WORK INSTRUCTIONS.
Everything from the first line of the data below through the line that contains "The width and" should be written out exactly, please, and nothing more; the pictures stay out.
*** Opening of PROVIDED INFORMATION ***
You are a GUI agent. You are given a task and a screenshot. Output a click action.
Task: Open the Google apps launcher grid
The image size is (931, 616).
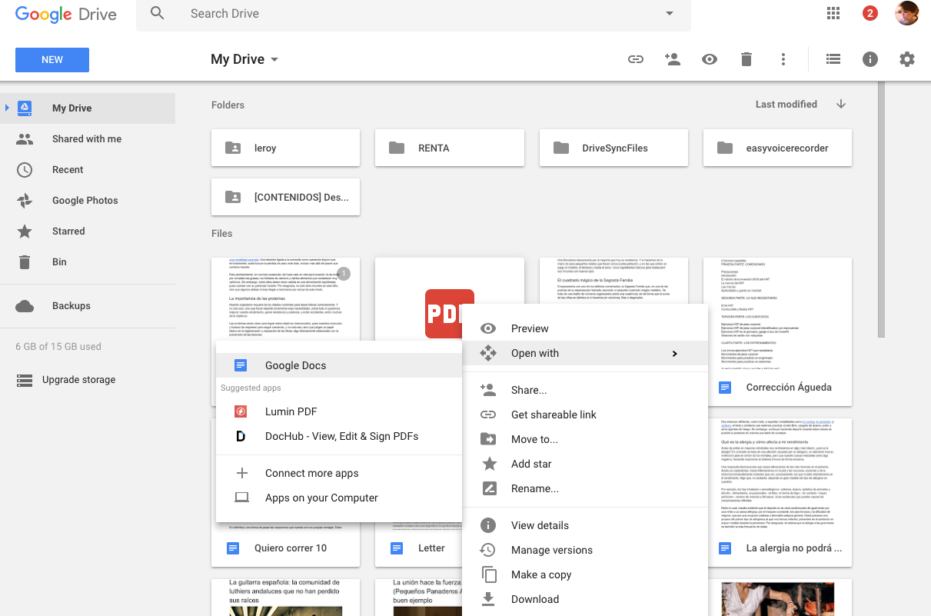click(x=833, y=12)
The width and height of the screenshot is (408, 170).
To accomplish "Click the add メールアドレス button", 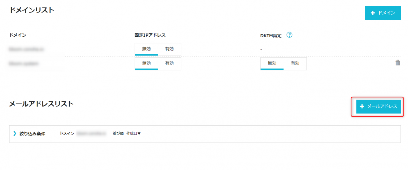I will click(378, 107).
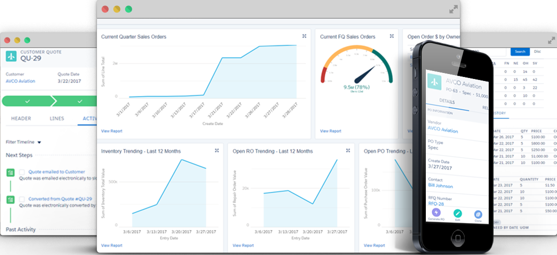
*** Close of PROVIDED INFORMATION ***
WRITTEN RESPONSE.
You are a GUI agent. You are given a task and a screenshot. Output a click action.
Task: Open the Google apps launcher grid
The image size is (931, 616).
click(x=833, y=12)
The width and height of the screenshot is (408, 170).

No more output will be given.